"We've always thought we should save all our ire for corporate-controlled pap, rather than aiming it at our feminist comrades. But contentwise, these gals have recently sported some gnarly green between their teeth—er, pages," reads the introduction to an article in the Summer issue of Bitch magazine entitled "Et Tu, Bust?" Catfight alert! Wait... does saying stuff like "catfight alert" reify gender norms and undermine the possibility for serious discourse about dissent within the feminist movement? Or is it sometimes okay not to take everything feminism-related soooo damned seriously? This month, we read Bust and Bitch in search of the two independently published magazines' answers to those questions. Bitch's answers are: yes, no. Bust's answers are: no, and here is how to do your own highlights! Who will win? Hint: Not women.

The differences between Bitch and Bust are legion, of course, both in their editorial missions and the way they operate as businesses. Though it carries advertising, Bitch is a nonprofit organization that relies on donations from its readers for sustenance, while Bust has national (but seemingly carefully-vetted) advertisers like Fluevog. Bust is "for women with something to get off their chests," and the "something" is often about crafting, D.I.Y. beauty tips, or sex toys, while Bitch is "feminist response to pop culture," and the "response" is often chidey. But as you'd expect, the mags also have a bunch of stuff in common. Like:

Painfully Punny Headlines

  • "Rollin' With The Homies: The Chicks'll Cream, For Mega Ice Cream" (Bust)
  • "Komen Goes Tits Up" (Bitch)

Stunningly Pointless Uses of Paper:

  • Bust: "Bang A Gong, Play Mah-Johgg," an article that takes four pages to say 'Some girls like to play mah jongg.' Choice quote: "I like touching the tiles and the sounds they make. Maybe it's a little sexual."
  • Bitch: W: "Doing Its Part To Incite Class Warfare"
    Reprints a rant that originally ran on www.glossedover.com about W's article wherein rich ladies bitched about their nannies. It's ... funnier in print? No.

Actually Interesting Insights You'd Be Hard Pressed To Find In Another Print Magazine:

  • InBust's profile of Chloë Sevigny, written by someone who hated her in high school Chloë is quoted as saying, "When I was a senior [in high school in Darien, CT] I didn't even have any friends left. I was sitting by myself in the lunchroom." Also, "In the first season [of 'Big Love'] my character is manic all the time, and I personally went off birth control so my hormones were, like, insane."
  • From Bitch's article "Hooray for Hollywomb": "Motherhood is represented as a way for young celebrities to optimize their sex appeal and marketability, whereas media attention to everyday mothers tends to stress conflict, whether it's conflict between paid work and family responsibilities or the conflict between having kids and having a red-hot marriage."

Touchy, Touchy-ness:

  • "Evil Dead: Feminist Bloggers Bring The Hammer Down on Top Model Necrophilia": Hey, do you ever wonder why the stereotype of feminists as humorless, shrill binary thinkers persists?
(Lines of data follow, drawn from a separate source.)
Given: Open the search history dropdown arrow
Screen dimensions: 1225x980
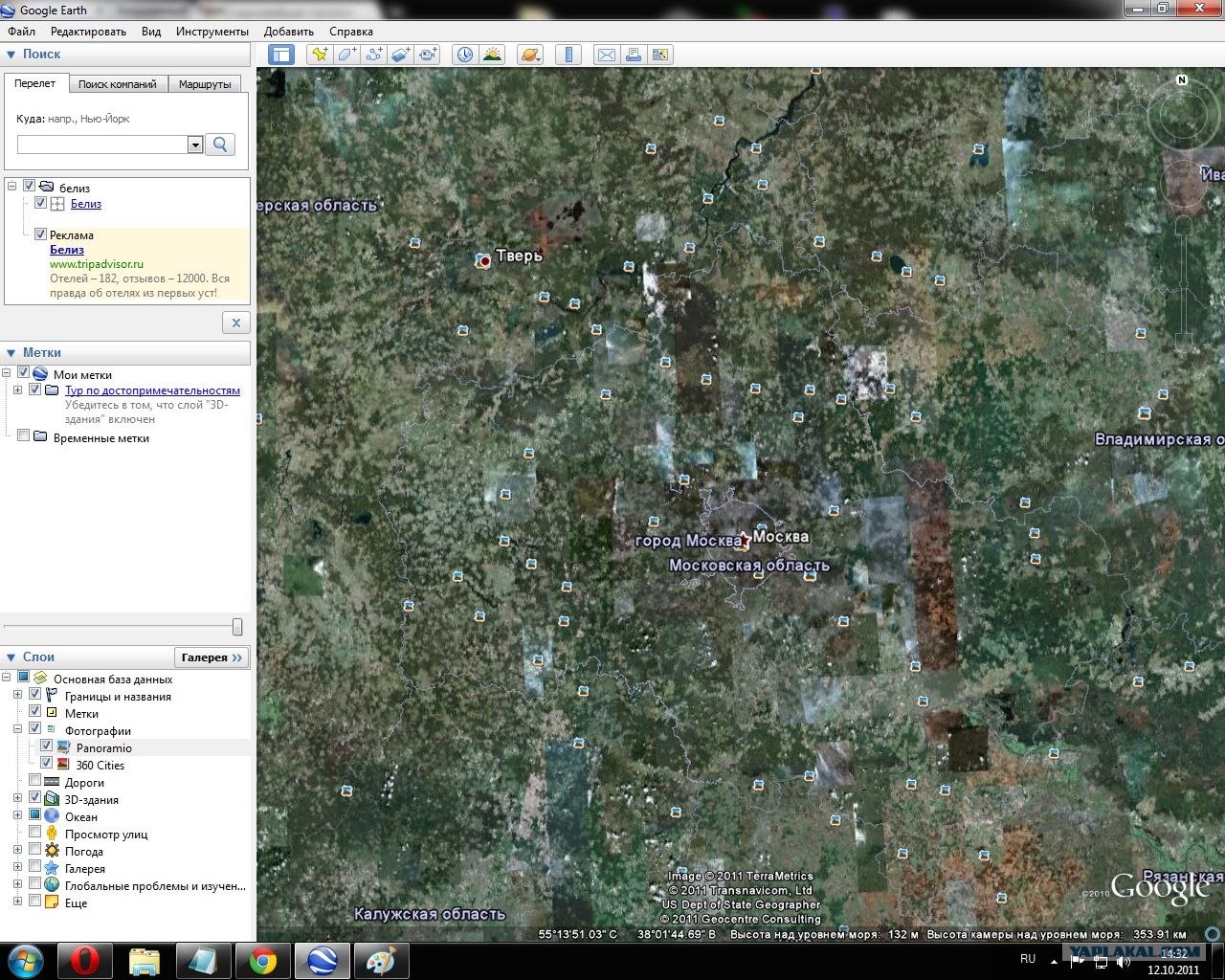Looking at the screenshot, I should coord(195,145).
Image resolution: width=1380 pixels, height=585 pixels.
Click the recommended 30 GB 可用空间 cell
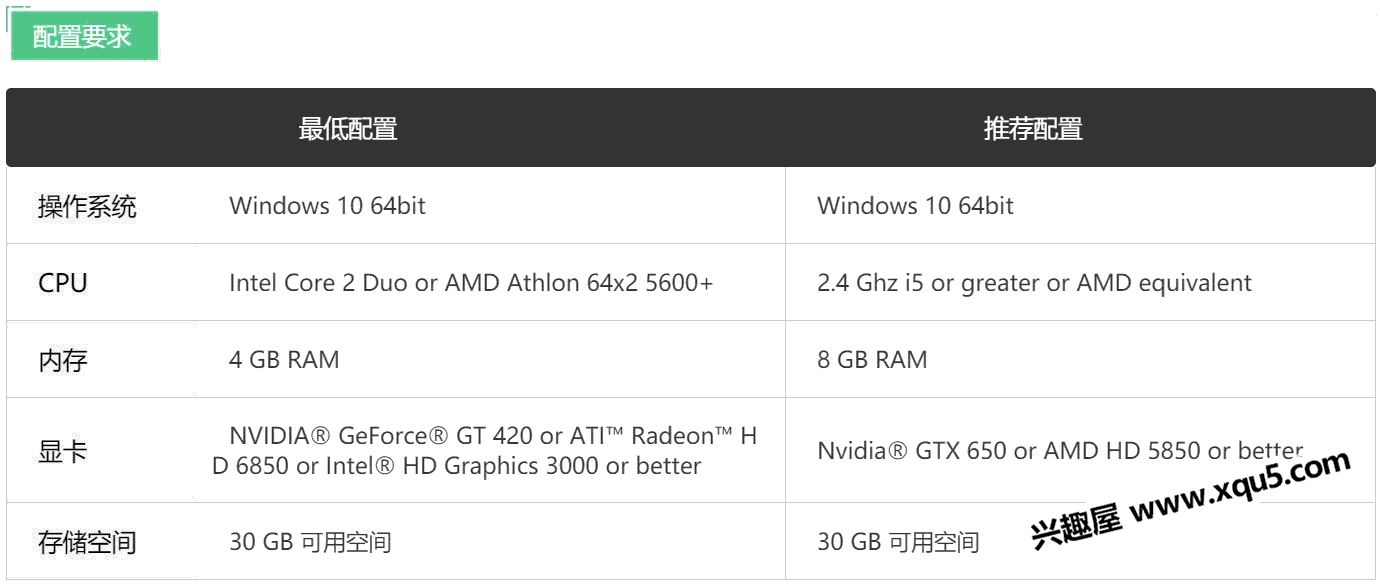pyautogui.click(x=898, y=543)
In this article, Women in Media & News director Jennifer L. Pozner congratulates herself on kickstarting a bloggy firestorm about the episode of ANTM wherein the contestants were posed as corpses, which eventually led CNN bloviator Glenn Beck to denounce the "horrible, horrible pictures" two nights running. Newsflash, Jennifer: playing right into the hands of a show that will do anything for publicity and conservatives who are desperate for something to be "enraged" about so that they can flash pictures of the "exploitative" images isn't something to brag about. And neither is being "in agreement with Glenn Beck." That might be a sign that you're doing something wrong!
  • From the Bust letter column: "A statement in "Traveling Broke" [which ran in theApril/May issue] made me do a double take ... I was encouraged to 'offer something in return: stimulating conversation, a dance partner, a blow job' ... Seriously? I just hope this isn't indicative of the thought that promiscuity is equal to women's equality." The editors' response: "When this article first came into the office, it made us laugh out loud. Unfortunately, not everyone picked up on the humor, and we truly apologize to those we offended." Know how progress is made? By saying that there are some things we can't even joke about. Wait: no.

Ad Copy Like You Won't Find Anywhere Else:

  • Bust: "Hellcats-LA.com, Home of the koolest in jewelry, clothing and housewares for the person who gives a damn ... featuring kustomized and classic tattoo designs"
  • Bitch: "Psyche: Not Your Mother's Therapist! Bicultural realitie, sexual outsiders, diet survivors, good-girl syndrome, alternative couples, artists, teen women, entertainment business, EMDR, harm reduction, life after trauma, dealing with patriarchy, man-friendly, money angst, fighting fat phobia."

We're calling this one a tie.

Disclosure! Emily used to be a Bust intern once upon a time, like most other femiladies who went to school in New York.